- _THE PROBLEM_: Would you transcribe the entries below word for word, omitting all images?

- _PROVIDED DATA_:
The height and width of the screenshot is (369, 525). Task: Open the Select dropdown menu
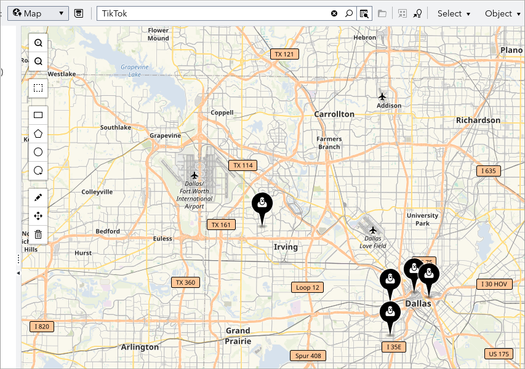(x=453, y=14)
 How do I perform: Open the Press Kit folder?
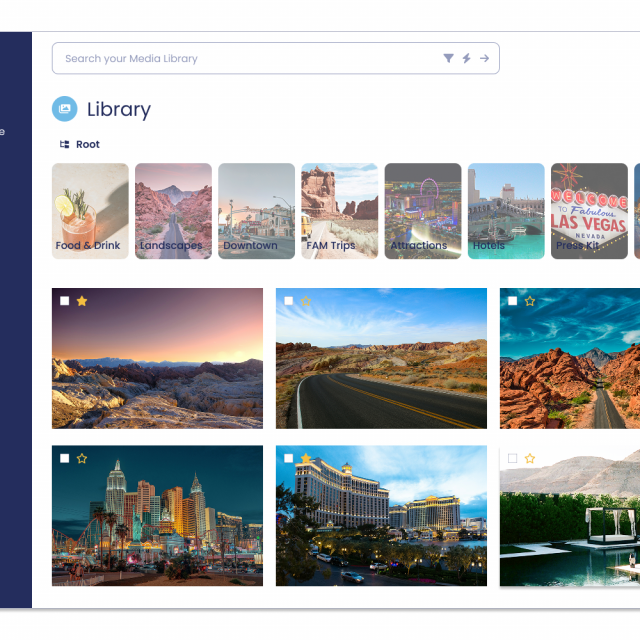(x=589, y=211)
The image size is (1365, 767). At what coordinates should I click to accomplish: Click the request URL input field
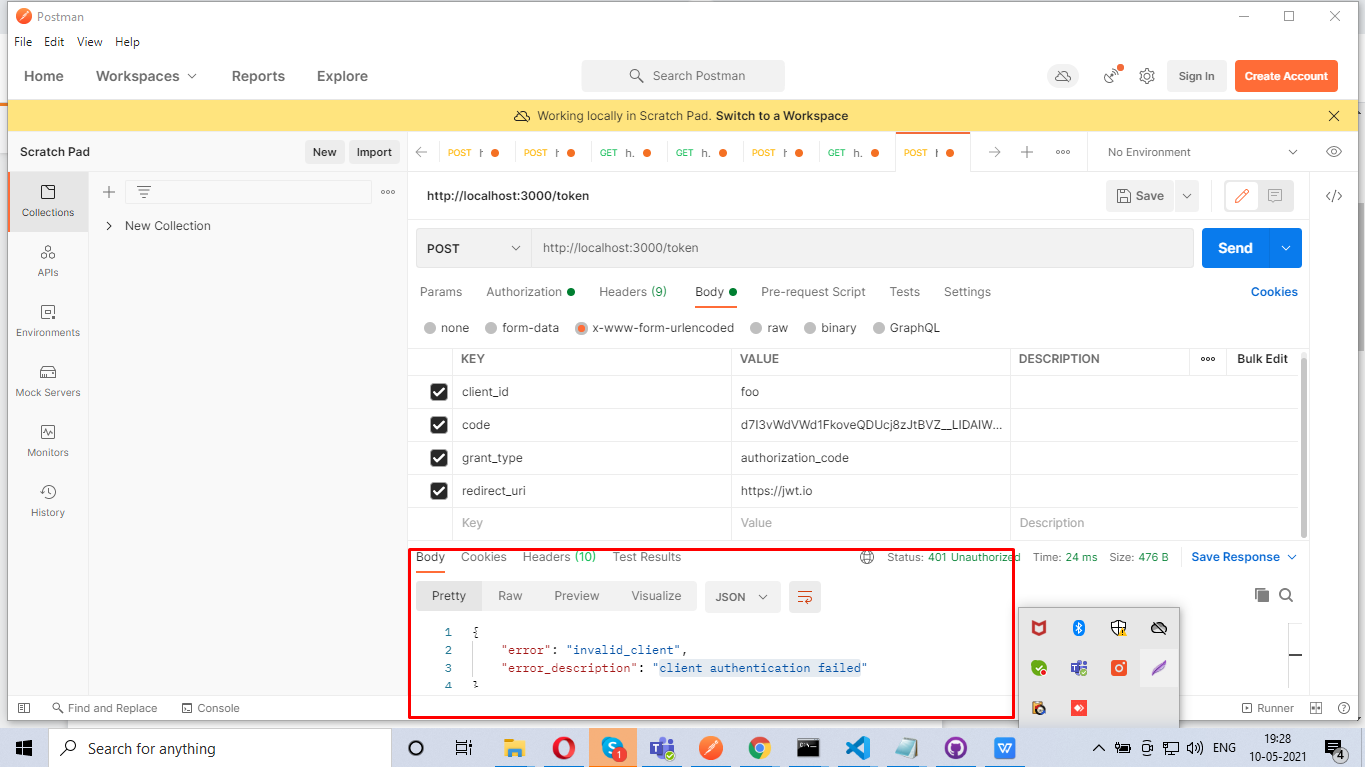pos(860,248)
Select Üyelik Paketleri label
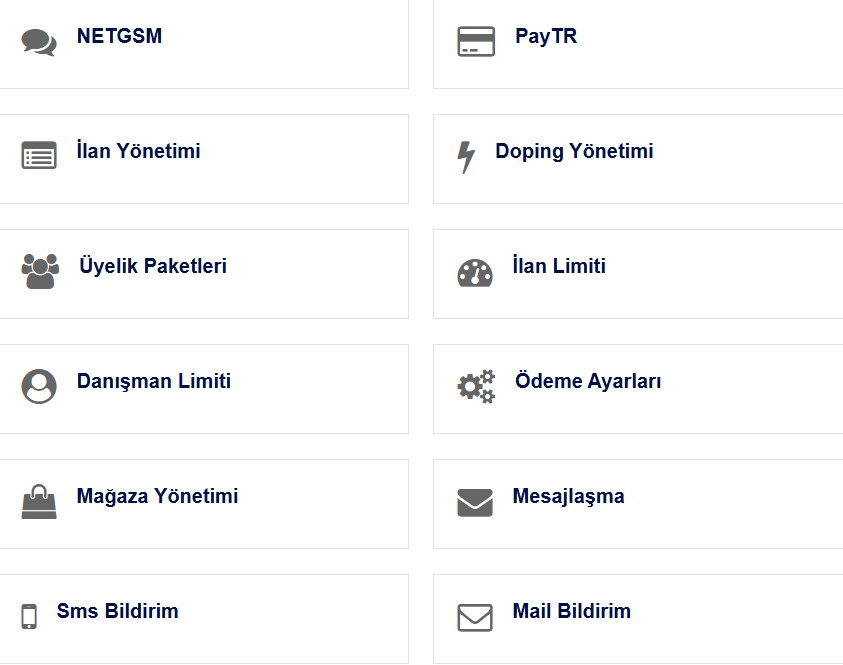 pyautogui.click(x=153, y=267)
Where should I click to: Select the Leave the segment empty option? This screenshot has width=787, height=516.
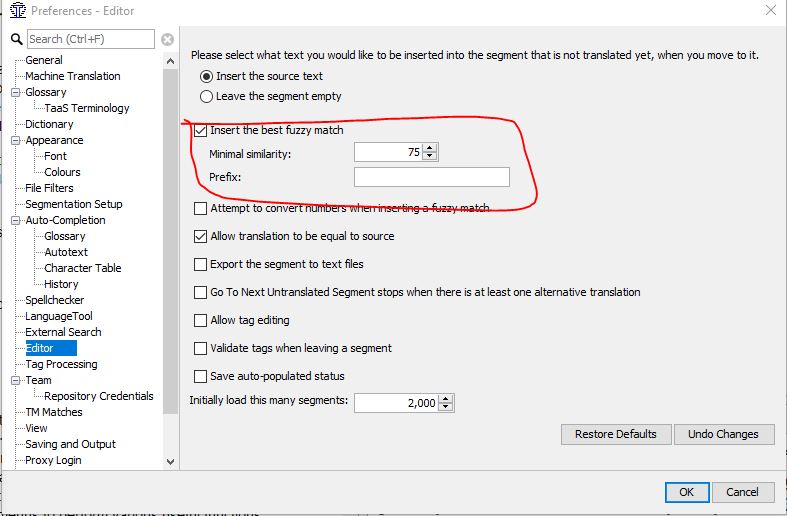[206, 96]
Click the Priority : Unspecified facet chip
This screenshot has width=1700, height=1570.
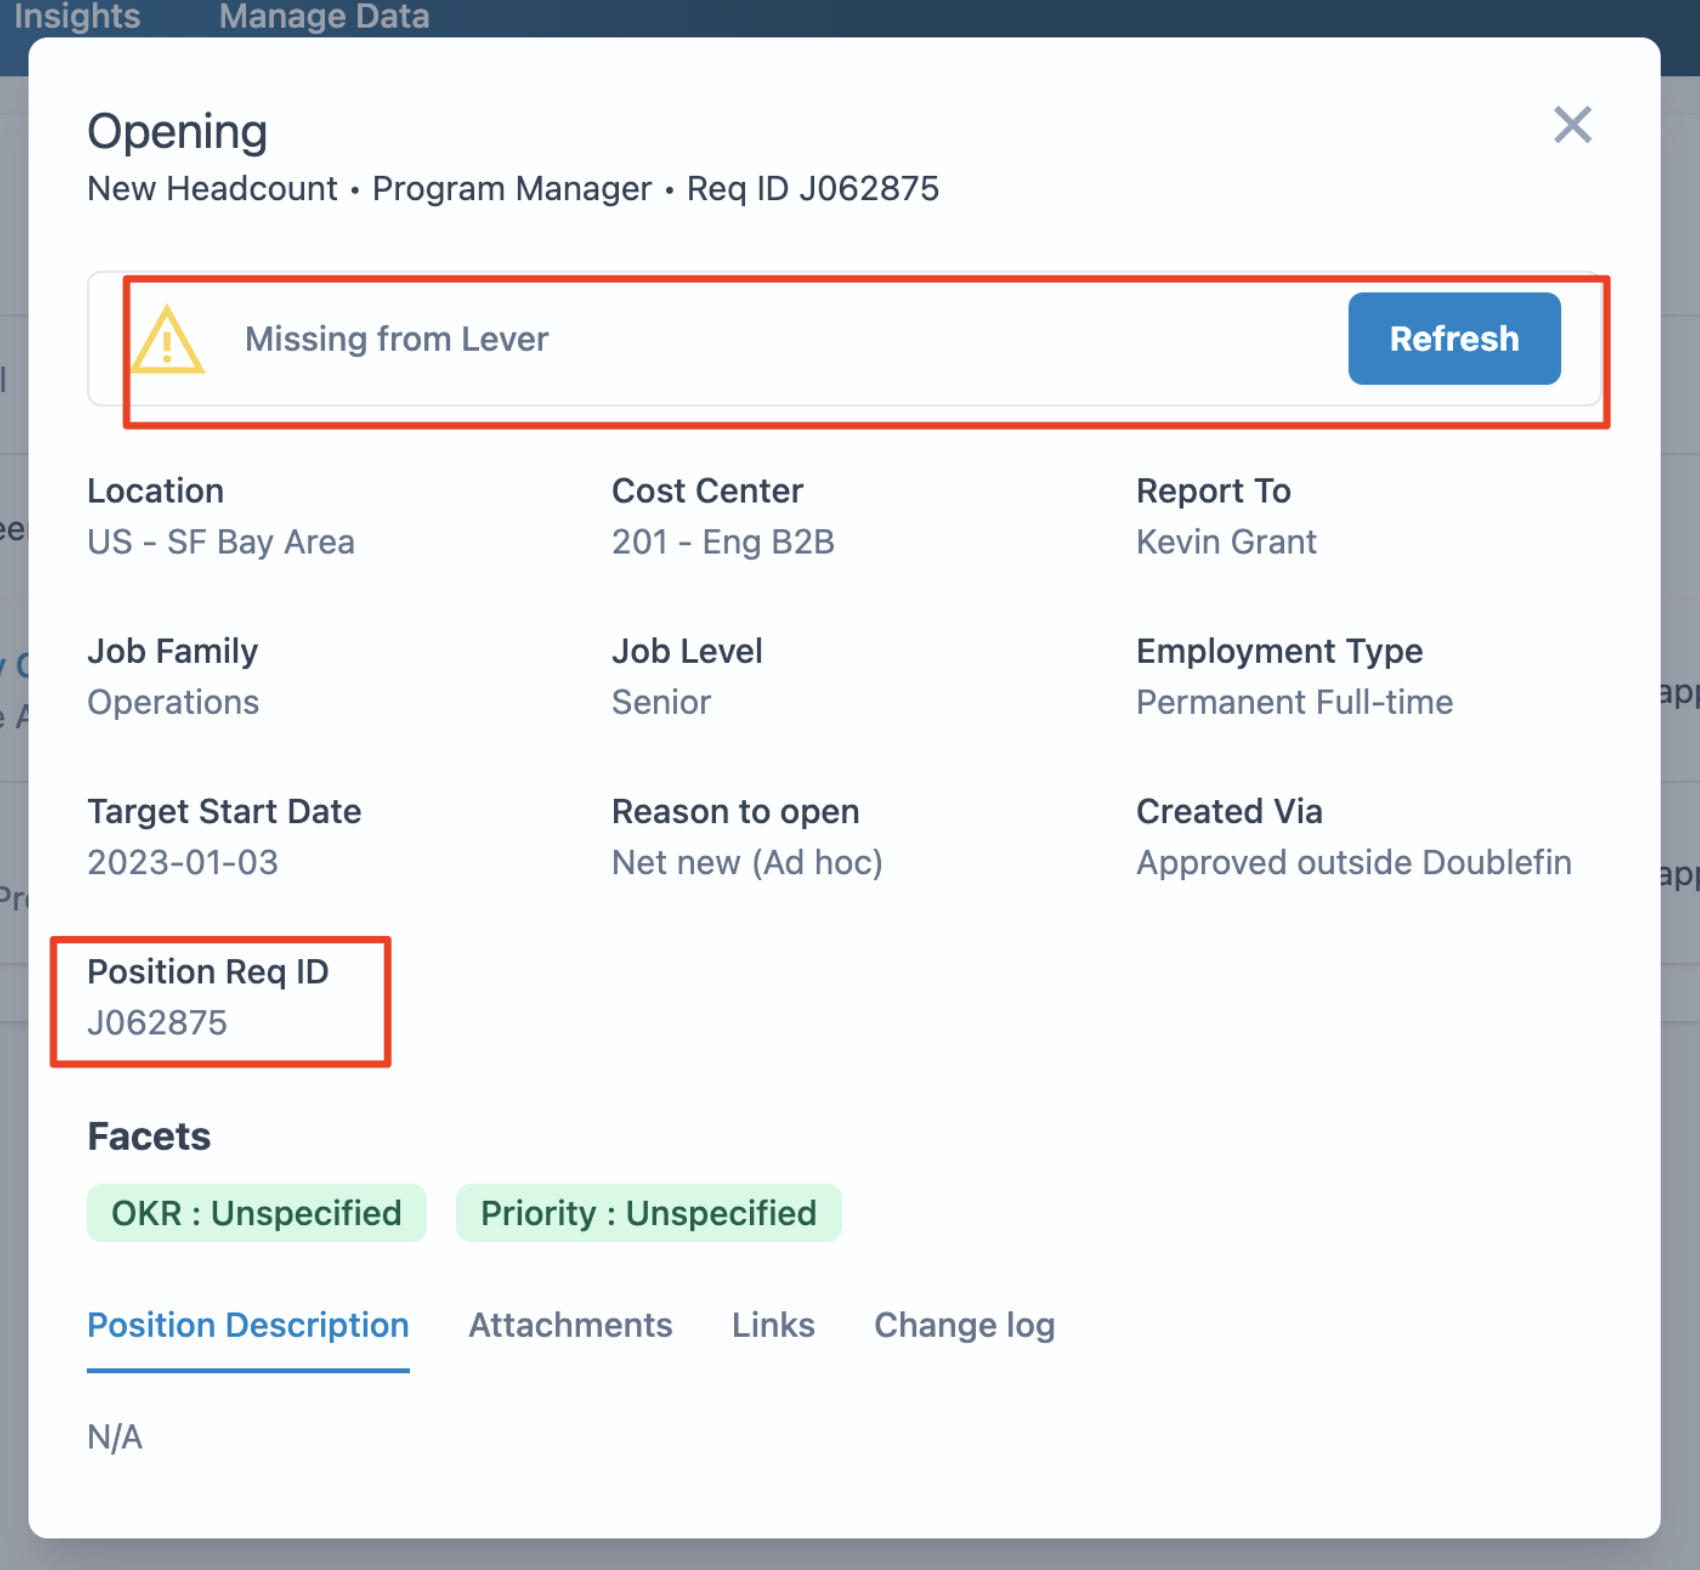pyautogui.click(x=648, y=1213)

- _WRITTEN REPLY_:
The height and width of the screenshot is (369, 525). Task: Open the Select dropdown menu
(x=453, y=14)
 How do I perform: Open the Press Kit folder?
(x=589, y=211)
The image size is (1365, 767). At what coordinates should I click to accomplish: Click the request URL input field
pos(860,248)
Select Üyelik Paketleri label
 pyautogui.click(x=153, y=267)
Where should I click to: Select the Leave the segment empty option? This screenshot has width=787, height=516.
[206, 96]
Click the Priority : Unspecified facet chip
This screenshot has width=1700, height=1570.
pyautogui.click(x=648, y=1213)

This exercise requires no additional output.